Agribusiness groups talk about what they want to see in an improved DA


AVANT GARDENER

Yvette Tan

The agriculture sector is in a weird state. Not enough Filipinos are worried about the declining industry and its implications on the nation’s food security, yet everyone can feel — and complains about — the rising prices and lack of supply of certain food items, though many would still like to attribute these to external circumstances such as the Russia Ukraine war, refusing to see the lack in our agriculture industry.
We don’t even have to compare ourselves to our more successful neighbors to see that there is a need to overhaul the way our agriculture systems are structured, as well as the mindsets of everyone involved, which means every Filipino, because anyone who eats or drinks is automatically part of the agriculture system.

At the first Philippine Chamber of Agriculture and Food, Inc. (PCAFI) roundtable held earlier this month, aside from laying out the five-point plan that the organization believes will be a good first step in revamping the industry, PCAFI President Danilo Fausto also mentioned a few points that need to be addressed as soon as possible to help secure the country’s food future.

Increase corn production. The Philippines is so focused on rice production, sometimes to the detriment of other crops like corn. “We have a problem with corn . If we solve the problem of corn, then we solve the problem of poultry and livestock,” Fausto said, citing the need for machinery for post-processing, as well as better assurances for corn farmers that their harvests will be bought. “Let's give them a chance to make money.”

Make fingerling production a domestic industry. About 70 percent of the fingerlings used in local aquaculture are imported. This means that there is a huge opportunity for local fingerling producers. “Bangus fry, tilapia fry, vannamei, mud crab — we are importing all of these fingerings. Let’s produce these fingerlings locally,” Fausto said. “Let fingerlings be produced in the backyard, like what they’re doing in Vietnam and Thailand.”

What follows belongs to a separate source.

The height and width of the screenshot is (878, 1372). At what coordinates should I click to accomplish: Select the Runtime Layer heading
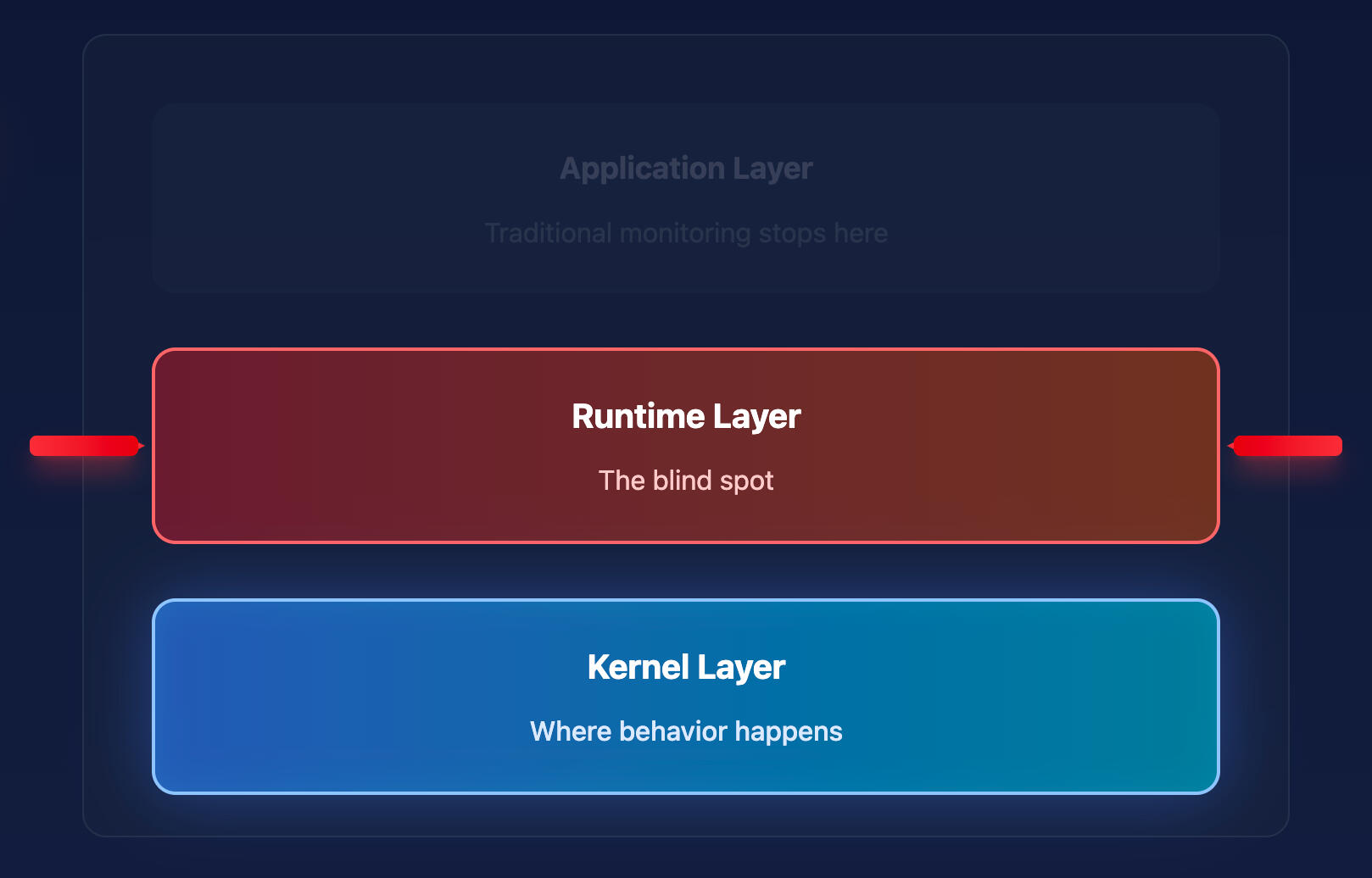point(686,417)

The need for more cooperatives.

Farming cooperatives give small farmers the chance to band together as a collective platform which can help them achieve scale, secure buyers, share processing facilities, streamline marketing, negotiate deals and terms, professionalize farm businesses, and so on.

Other sectors

“We are asking… the President to create a Bureau of Agricultural Cooperative inside the Department of Agriculture (DA) so that we can establish cooperatives,” Fausto said, citing an example where business owners who work with small farmers are penalized because their suppliers are unable to provide receipts, which are required by the BIR. “Let’s organise them and register them and teach them proper governance,” he added.

Atty. Elias “Bong” Inciong, president of the United Broiler Raisers Association, the biggest chicken producers organization in the country, addressed the question of a chicken shortage. He started by comparing 2022’s chicken shortage with 2003’s (which, in the industry, didn’t count as a shortage), adding that “in 2003, there was no ASF (African Swine Fever), there was no Covid, there were no disruptions in the supply chain, no Ukraine war… That is a critical difference.”

“Based on a higher standard, meaning overall food supply, then you can say, just to play it safe so that no one will be complacent, especially government, we might as well say we are in a very challenging situation, if not a shortage, in the next two quarters if we do not get together and address this thing,” Inciong said.

Gregorio “Joji” San Diego, chairman of the Philippine Egg Board Association and the United Broiler Eggs Association (UBRA), addressed the speculation of eggs reaching ₱15 per piece, said in Tagalog, “I don’t think that will happen because if you compute it, one kilo of eggs is around 16 pieces, and if one kilo of eggs costs ₱240, it’ll cost more than a whole chicken… I don’t think that’ll happen.”

Edwin Cheng, Agriculture sub-committee chair for livestock of the Philippine Chamber of Commerce and Industry (PCCI) and PCAFI director, spoke about ASF’s effects on the hog industry, which is being encouraged to repopulate, leading to fairly stable farm gate prices in 2022. He also cited feed costs as a challenge, especially with the dip of the peso and the disruption of global supply chains caused by the Russia-Ukraine war.

“So far, during this rainy season, we’re seeing that the pigs are growing faster and that’s why there’s some softening in our farm gate prices. But of course, this is seasonal,” Cheng said in Taglish. “We need to build our capacity. Increase the number of sows, which, from 1.7 million is now down to less than a million.”
He stressed that the farm gate prices are due to many factors, many beyond the producers’s control. “We are making good use of whatever resources we have.”

One of the many questions asked of the panel was if it was indeed possible to bring down the price of rice to ₱20 per kilo, as the President promised. To this, Fausto said, “It cannot be done immediately, but I think it can be done. I told the President, ‘Let's subsidize the input and not the output.’”

There are many things that need to be done to revamp the agriculture industry. These are but some suggestions that, if done correctly, will benefit every Filipino because even if one is not a farmer, one is sure to be a consumer.